So while you're setting up your chance to get into a professional brew house maybe think about what kind of brewer you are. Do you want to sit watching your fermentation, contemplating yeast and the universe, continually tweaking your recipes that extra step further? Or do you want to produce, and I do mean produce, an amazing product that meets the wants of your public, every day, over and over for as long as you can?

Just my reflections I've gone through myself over this same question.

Oh, and Manticle, if you ever take your dreams professional you could probably earn some pretty good money...


----------



## /// (16/1/14)

Greg.L said:


> Um no, same rules do not apply across the state. From the producer/wholesaler section of the OLGR website -
> 
> "For small-scale regional brewers and distillers, the licence also allows tastings and retail sales in bottles at the licensed premises."

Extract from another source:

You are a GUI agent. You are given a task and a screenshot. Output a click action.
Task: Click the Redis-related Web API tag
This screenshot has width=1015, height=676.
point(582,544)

Every brewer has the ability to run a cellar door, Batch, Young Henrys and doon to be Blackrock Brasserie are 2 new applicants utilizing this system. Same rules apply to CBD brewers


----------



## malt_shovel (16/1/14)

I made some preliminary enquiries around launching a craft beer onto the commercial scene in Perth and after talking to a few people in the industry here, started crunching some numbers looking at it from a contract brewing stand-point (least capital outlayed). It quickly became apparent that there are major hurdles with this (main one being finding a tap location amongst the few places that keep taps open for independents, and the cost per keg to brew on someone else's equipment (if they let you!) with excise on top of all that). That then lead to the conclusion (in my mind) that in Perth at least, the best chance of making it work is around creating tap points (producer and serving licences), which means a larger outlay around either inserting yourself in an existing premise (BlackSalt in Port Beach is an example of this), or starting your own pub / brew-pub. For me this would mean a requirement to work around the clock running two businesses, not just one, and usually that doesn't fit with having a young family. 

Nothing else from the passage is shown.